What needs to be done> What lines below contain the word "agent"? Please pull each one out.

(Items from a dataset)
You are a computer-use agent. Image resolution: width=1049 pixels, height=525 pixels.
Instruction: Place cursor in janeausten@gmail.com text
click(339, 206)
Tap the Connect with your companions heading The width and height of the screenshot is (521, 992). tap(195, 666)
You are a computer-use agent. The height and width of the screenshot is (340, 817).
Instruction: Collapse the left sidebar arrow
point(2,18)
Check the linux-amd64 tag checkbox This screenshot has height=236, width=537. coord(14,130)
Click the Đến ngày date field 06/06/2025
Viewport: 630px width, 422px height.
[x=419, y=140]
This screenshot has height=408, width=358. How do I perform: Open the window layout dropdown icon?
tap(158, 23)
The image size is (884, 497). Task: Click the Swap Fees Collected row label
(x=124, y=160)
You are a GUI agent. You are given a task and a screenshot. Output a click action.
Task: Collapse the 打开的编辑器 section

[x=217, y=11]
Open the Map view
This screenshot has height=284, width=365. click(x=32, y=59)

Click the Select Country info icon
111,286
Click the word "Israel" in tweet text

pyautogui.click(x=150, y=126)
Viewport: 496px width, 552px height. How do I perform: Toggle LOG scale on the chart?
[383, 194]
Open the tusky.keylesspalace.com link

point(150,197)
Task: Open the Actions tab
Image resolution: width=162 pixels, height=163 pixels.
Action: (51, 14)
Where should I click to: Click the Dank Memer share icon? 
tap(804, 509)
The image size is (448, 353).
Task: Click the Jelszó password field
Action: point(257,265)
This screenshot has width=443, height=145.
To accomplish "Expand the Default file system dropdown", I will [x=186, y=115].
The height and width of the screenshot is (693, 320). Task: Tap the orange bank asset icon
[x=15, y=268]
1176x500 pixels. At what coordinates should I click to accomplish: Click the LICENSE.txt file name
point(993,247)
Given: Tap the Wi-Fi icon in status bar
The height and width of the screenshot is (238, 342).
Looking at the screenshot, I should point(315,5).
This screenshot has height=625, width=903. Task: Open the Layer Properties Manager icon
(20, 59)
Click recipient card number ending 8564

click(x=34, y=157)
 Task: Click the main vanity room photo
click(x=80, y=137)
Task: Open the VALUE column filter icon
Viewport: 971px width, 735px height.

Response area>
You are a computer-use agent. Image resolution: width=1049 pixels, height=525 pixels.
You are a computer-use agent. The height and width of the screenshot is (340, 817).
You are a GUI agent. You are given a task and a screenshot. Output a click action.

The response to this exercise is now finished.